The reconstruction shows that in a supply-limited system like Multetta, debris-flow activity over multi-centennial scales is governed predominantly by sediment recharge and availability rather than directly by climate warming. The regular, Weibull-type repose-time pattern and absence of long-term frequency/magnitude trends indicate dependency on cut-and-fill cycles and the time needed to replenish limited sediment sources in bedrock-dominated headwaters. While decadal peaks coincide with wetter summers and early fall periods, sustained increases attributable to warming are absent. This contrasts with transport-limited, permafrost-influenced catchments (e.g., Ritigraben), where increased precipitation and warming can translate into more frequent and larger debris flows due to abundant unconsolidated sediment.

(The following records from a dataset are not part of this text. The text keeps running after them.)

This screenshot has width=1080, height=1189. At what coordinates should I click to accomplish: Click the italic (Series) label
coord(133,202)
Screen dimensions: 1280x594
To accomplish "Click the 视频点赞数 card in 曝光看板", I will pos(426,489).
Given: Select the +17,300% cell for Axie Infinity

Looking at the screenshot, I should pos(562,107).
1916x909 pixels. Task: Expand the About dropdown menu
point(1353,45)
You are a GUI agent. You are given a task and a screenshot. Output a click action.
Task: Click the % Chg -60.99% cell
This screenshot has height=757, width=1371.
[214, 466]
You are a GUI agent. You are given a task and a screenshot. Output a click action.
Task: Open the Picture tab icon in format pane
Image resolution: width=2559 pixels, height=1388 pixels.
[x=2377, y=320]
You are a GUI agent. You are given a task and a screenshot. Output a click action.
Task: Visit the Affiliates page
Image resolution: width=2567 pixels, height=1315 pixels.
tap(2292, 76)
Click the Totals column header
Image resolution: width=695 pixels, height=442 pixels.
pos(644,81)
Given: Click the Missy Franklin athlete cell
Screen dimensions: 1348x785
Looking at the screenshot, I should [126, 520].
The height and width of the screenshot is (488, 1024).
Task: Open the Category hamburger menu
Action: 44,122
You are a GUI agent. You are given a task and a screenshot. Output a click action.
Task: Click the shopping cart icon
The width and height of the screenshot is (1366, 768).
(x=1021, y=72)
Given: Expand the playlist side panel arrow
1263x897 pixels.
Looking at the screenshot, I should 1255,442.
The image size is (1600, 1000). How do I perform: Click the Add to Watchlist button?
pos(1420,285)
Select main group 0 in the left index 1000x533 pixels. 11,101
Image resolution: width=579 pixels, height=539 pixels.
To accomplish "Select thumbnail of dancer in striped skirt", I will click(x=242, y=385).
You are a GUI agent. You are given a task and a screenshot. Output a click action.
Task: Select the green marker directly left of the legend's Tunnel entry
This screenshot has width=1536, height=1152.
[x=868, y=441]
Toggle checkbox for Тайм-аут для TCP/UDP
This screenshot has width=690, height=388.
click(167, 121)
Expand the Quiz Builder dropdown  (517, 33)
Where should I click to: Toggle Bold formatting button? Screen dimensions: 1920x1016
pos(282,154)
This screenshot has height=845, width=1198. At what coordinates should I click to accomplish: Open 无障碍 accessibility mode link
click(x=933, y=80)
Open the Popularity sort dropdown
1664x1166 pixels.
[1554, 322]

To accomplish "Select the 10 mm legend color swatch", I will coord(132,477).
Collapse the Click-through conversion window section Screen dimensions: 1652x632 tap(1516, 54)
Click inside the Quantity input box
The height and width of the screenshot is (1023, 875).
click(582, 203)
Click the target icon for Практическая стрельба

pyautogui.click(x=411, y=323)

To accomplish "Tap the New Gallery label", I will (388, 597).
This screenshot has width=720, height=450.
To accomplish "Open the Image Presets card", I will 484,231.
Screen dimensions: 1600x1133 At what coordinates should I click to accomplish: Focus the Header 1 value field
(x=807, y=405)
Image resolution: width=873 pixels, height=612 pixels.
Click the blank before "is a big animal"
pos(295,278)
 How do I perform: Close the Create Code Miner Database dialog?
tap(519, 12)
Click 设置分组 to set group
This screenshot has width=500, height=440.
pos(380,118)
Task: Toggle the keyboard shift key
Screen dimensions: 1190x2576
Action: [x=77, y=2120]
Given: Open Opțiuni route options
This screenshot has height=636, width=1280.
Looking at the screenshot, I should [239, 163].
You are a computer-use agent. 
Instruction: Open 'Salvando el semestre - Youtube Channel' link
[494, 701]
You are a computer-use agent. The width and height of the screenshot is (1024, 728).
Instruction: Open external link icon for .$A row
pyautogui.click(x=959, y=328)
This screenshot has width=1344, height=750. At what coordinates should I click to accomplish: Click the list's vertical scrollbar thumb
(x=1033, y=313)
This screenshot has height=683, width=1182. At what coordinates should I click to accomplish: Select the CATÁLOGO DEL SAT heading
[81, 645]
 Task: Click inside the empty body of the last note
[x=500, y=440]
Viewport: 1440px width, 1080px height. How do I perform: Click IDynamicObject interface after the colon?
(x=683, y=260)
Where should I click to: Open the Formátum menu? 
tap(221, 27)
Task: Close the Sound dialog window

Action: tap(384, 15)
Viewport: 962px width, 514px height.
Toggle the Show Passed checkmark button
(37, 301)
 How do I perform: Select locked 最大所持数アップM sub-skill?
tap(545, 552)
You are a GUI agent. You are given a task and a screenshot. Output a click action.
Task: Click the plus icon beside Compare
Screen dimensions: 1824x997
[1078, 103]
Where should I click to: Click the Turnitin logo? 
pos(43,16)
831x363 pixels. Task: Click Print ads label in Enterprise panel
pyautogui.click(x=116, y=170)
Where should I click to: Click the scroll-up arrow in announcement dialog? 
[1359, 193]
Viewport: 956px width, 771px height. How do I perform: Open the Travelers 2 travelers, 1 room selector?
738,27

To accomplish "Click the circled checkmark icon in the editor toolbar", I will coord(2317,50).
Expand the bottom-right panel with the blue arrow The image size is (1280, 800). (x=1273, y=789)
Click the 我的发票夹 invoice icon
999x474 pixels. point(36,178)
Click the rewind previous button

The findings suggest that climate impacts on debris-flow hazards are strongly mediated by basin sediment dynamics and connectivity, and that hazard assessments and mitigation must account for whether systems are sediment-supply-limited or transport-limited.

Conclusion

This study provides the longest continuous dendrogeomorphic reconstruction of debris-flow activity in the Eastern Swiss Alps (1626–2020) and demonstrates that a supply-limited torrent (Multetta) exhibits no long-term increase in debris-flow frequency or magnitude despite pronounced recent climate warming. Event occurrence is regular and dependent, with repose times best described by a Weibull distribution, underscoring control by sediment availability and recharge cycles. The clear behavioral contrast with transport-limited systems has practical implications: climate-proof torrent management should prioritize understanding sediment budgets, recharge times, and avulsion dynamics, informing hazard zoning and the design of defense structures. Future research should integrate direct sediment budget monitoring, higher-resolution event dating to resolve multiple events within a year, and coupled hydro-geomorphic modeling to project sediment-supply-sensitive responses under evolving precipitation regimes and cryospheric changes.

Limitations

Tree-ring reconstructions have annual resolution, limiting the ability to distinguish multiple debris flows within the same year. The apparent spatial extent of older events is biased low due to fewer surviving old trees and overprinting or erosion of older deposits. Sample depth decreases back in time, necessitating completeness analyses; the unbiased period likely begins only after 1687 or 1750 depending on method. Event detection thresholds and exclusions (e.g., years with incoherent GD patterns, avalanche years, or elevated tree mortality) may omit some true debris-flow signals. Spatial magnitude classification relies on a schematic 16-unit approach rather than direct areal inundation mapping. The study infers sediment-supply dynamics indirectly from geomorphic mapping and event patterns without direct, continuous sediment flux measurements. Climatic drivers (precipitation intensity, freeze–thaw cycles, permafrost state) are not explicitly modeled at event scale, limiting attribution precision.